JACQUES BENDELAC. L’adoption de la loi de finances 2023-2024 par la Knesset est une bonne nouvelle en soi ; le gouvernement israélien dispose désormais des ressources nécessaires pour mettre en œuvre ses promesses électorales.

Certes, toutes les promesses ne sont pas réalisables sur un ou deux ans ; le gouvernement a été élu pour quatre ans, il faut donc lui donner du temps pour le juger aux résultats.

En attendant de mesurer l’impact des mesures contenues dans la nouvelle loi de finances, on peut s’arrêter sur ce que ce budget ne contient pas ; à côté des bénéficiaires de la largesse publique, il y a de nombreux perdants au budget 2023.

Argent perdu

Les principaux gagnants du budget 2023 seront les partenaires de la coalition gouvernementale dirigée par Benyamin Netanyahou ; les partis ultraorthodoxes et sionistes religieux ont vu toutes leurs revendications satisfaites, conformément aux accords de coalition signés avec Netanyahou en janvier dernier.

Si les gouvernements israéliens ont toujours alloué des fonds destinés aux partenaires de la coalition, en 2023 ces fonds sont disproportionnés par rapport aux années précédentes ; ils atteignent 6-7 milliards de shekels contre 1-2 milliards par an en moyenne durant la dernière décennie.

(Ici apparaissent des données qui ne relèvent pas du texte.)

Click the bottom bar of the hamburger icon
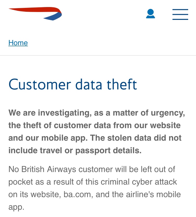The width and height of the screenshot is (196, 217). click(x=180, y=19)
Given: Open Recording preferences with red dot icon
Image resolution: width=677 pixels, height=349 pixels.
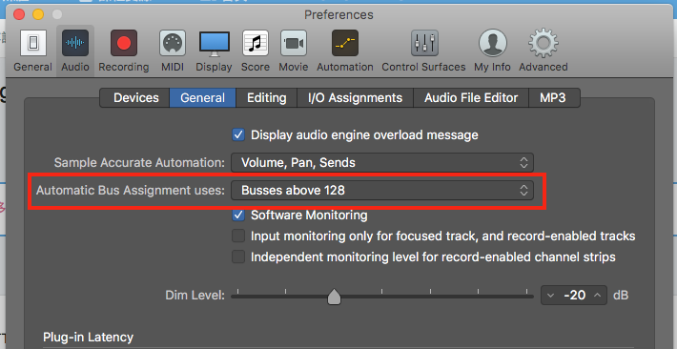Looking at the screenshot, I should [x=124, y=43].
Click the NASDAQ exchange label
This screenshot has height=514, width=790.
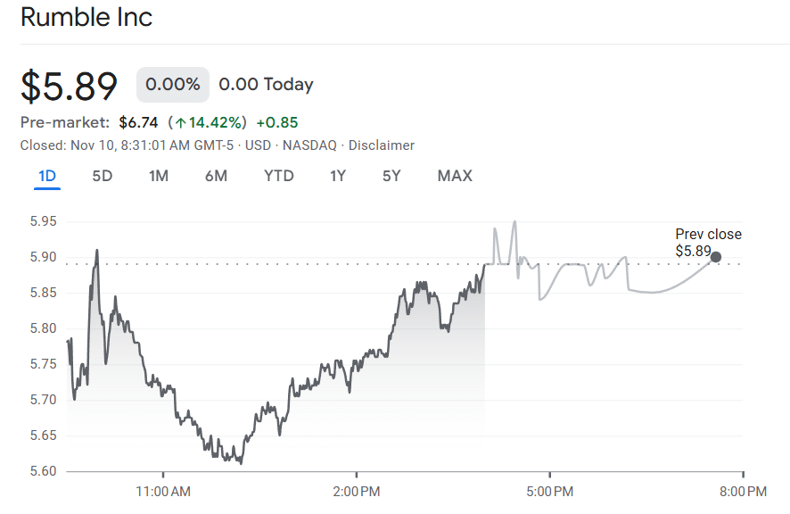(309, 145)
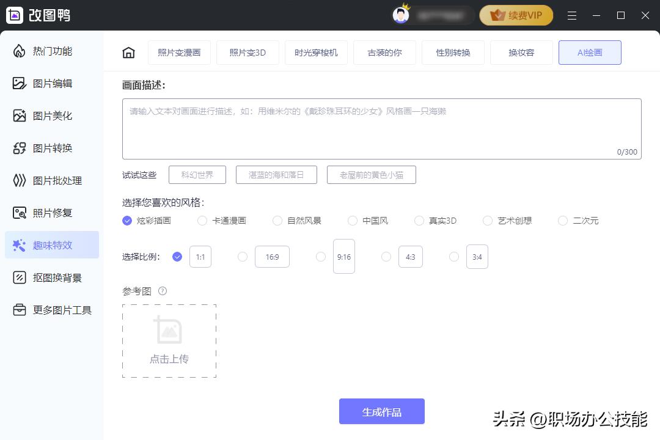
Task: Select 照片修复 in the sidebar
Action: pyautogui.click(x=51, y=213)
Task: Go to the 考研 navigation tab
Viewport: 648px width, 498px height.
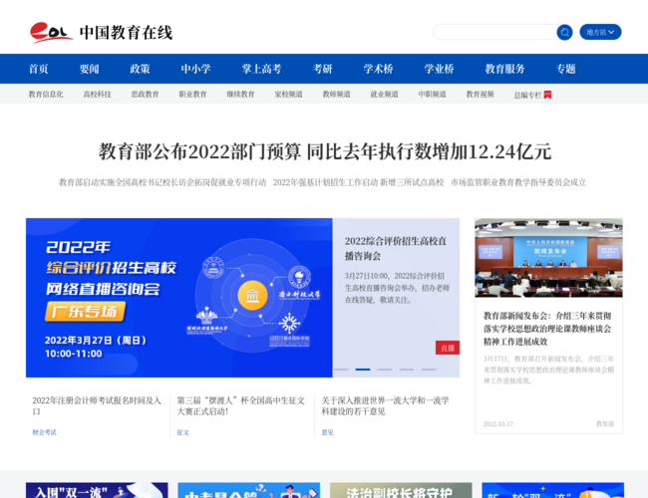Action: click(322, 69)
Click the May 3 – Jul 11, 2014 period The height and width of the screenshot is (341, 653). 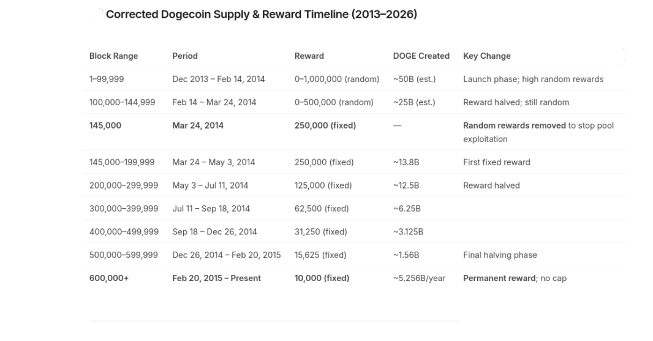click(210, 185)

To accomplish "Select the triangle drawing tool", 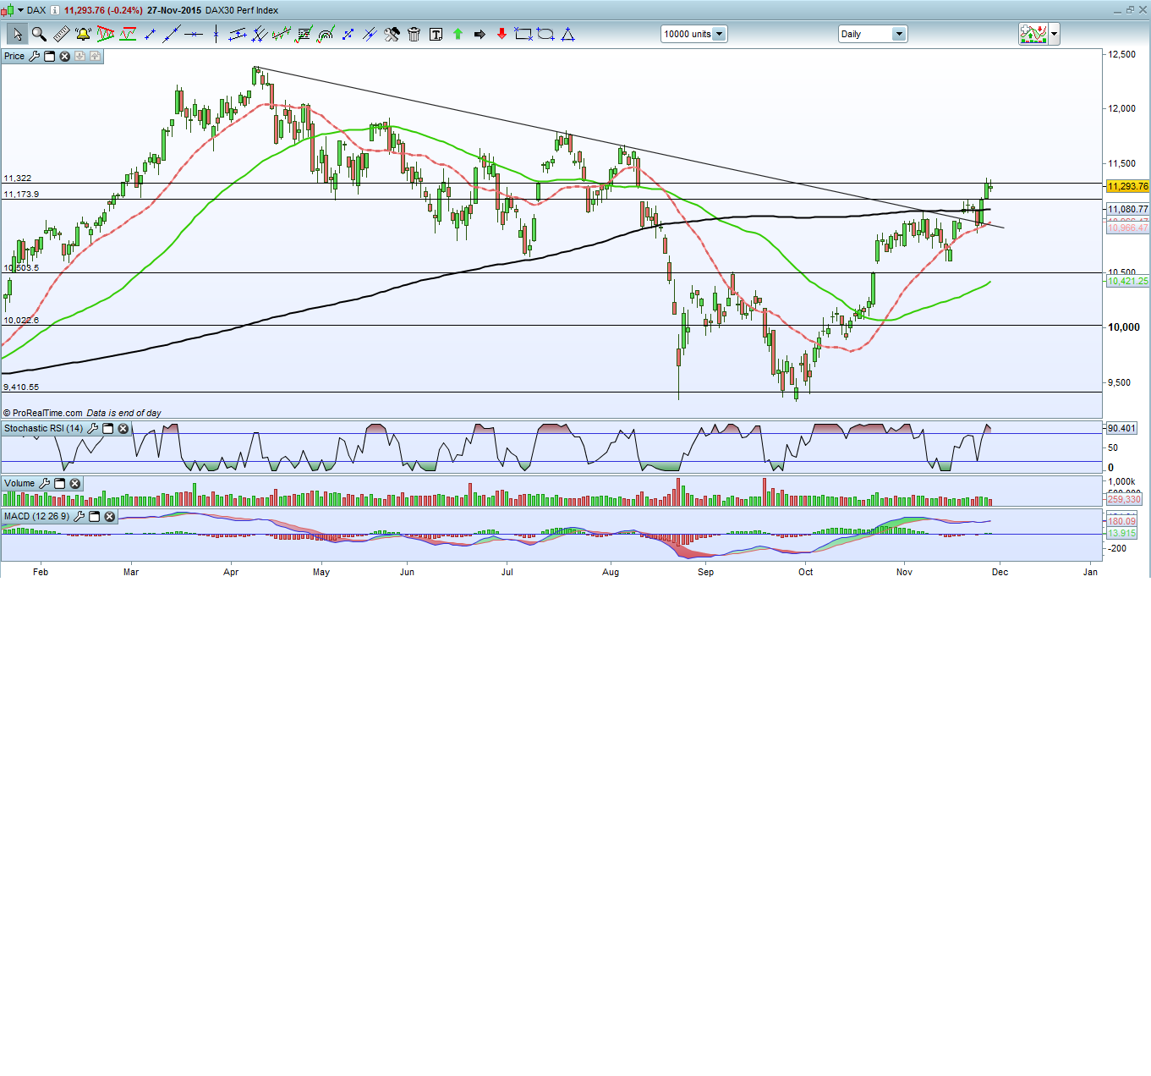I will coord(567,35).
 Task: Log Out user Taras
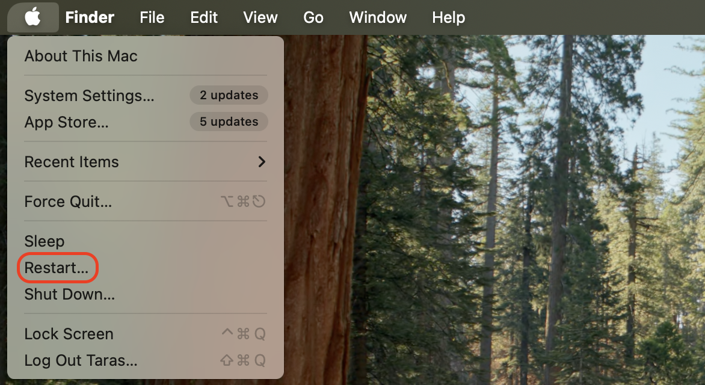pyautogui.click(x=79, y=360)
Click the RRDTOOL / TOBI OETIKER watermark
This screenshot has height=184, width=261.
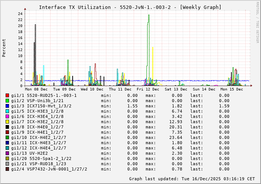point(257,22)
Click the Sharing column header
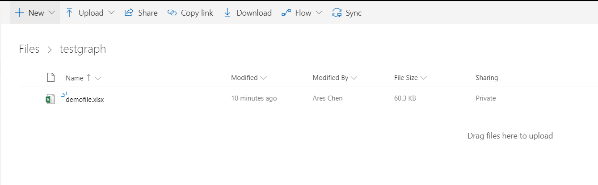 [x=487, y=78]
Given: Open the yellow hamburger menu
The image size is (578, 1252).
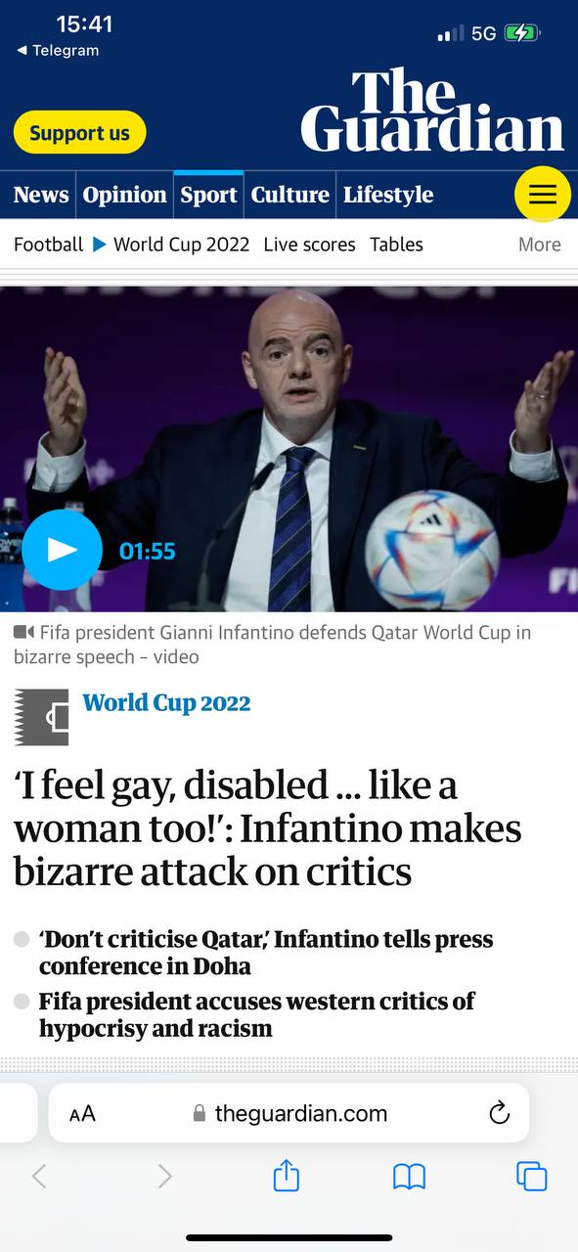Looking at the screenshot, I should tap(543, 195).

La destination des « fonds des accords de coalition » est connue : allocations aux étudiants talmudiques, financement de l’éducation juive orthodoxe non-officielle, soutien aux localités juives en Cisjordanie, renforcement de l’identité juive, développement du patrimoine juif, etc.

Ces fonds publics ont tous un point commun : ils garantissent la stabilité de la coalition gouvernementale mais ils sont « improductifs » c’est-à-dire qu’ils n’auront aucune retombée positive sur l’activité économique, la création de richesses, l’éducation et l’emploi ; bref, de l’argent « perdu » pour l’économie israélienne.

Cherté de la vie

A côté des gagnants du budget 2023, il y a aussi de nombreux laissés-pour-compte : le consommateur israélien en sera le principal perdant.

Alors que la cherté de la vie est la principale préoccupation des Israéliens, ce n’est pas un défi majeur relevé par la nouvelle loi de finances ; celle-ci ne comporte aucune mesure significative qui aurait permis de rendre la vie plus facile et moins cher à de nombreux ménages qui ont du mal à boucler les fins de mois.

Par exemple : le budget ne s’attaque pas au monopole des importateurs de produits alimentaires, ne favorise pas la construction de logement bon marché, ne réduit pas les droits de douane sur l’alimentation, ne supprime pas les quotas d’importation, ne soutient pas les agriculteurs en difficulté, ne réduit pas la TVA élevée sur les denrées basiques (17%), ne relance pas la formation professionnelle, etc.

Les promesses d’atténuer la hausse du prix de l’électricité et de l’eau n’ont été que très partiellement tenues ; quant à l’éducation « gratuite », elle ne sera pas vraiment gratuite…

En revanche, le gouvernement Netanyahou a trouvé de l’argent pour produire de l’électricité casher et pour distribuer des cartes alimentaires aux plus démunis ; il a aussi « inventé » un mécanisme de compensation entre municipalités « riches » et municipalités « pauvres » pour éviter de mettre la main à la poche.

Finalement, le budget qui vient d’être adopté laissera de nombreux Israéliens sur le carreau : étudiants, jeunes couples, parents de jeunes enfants, classes moyennes et basses, allocataires des minima sociaux, travailleurs rémunérés au salaire minimum, etc.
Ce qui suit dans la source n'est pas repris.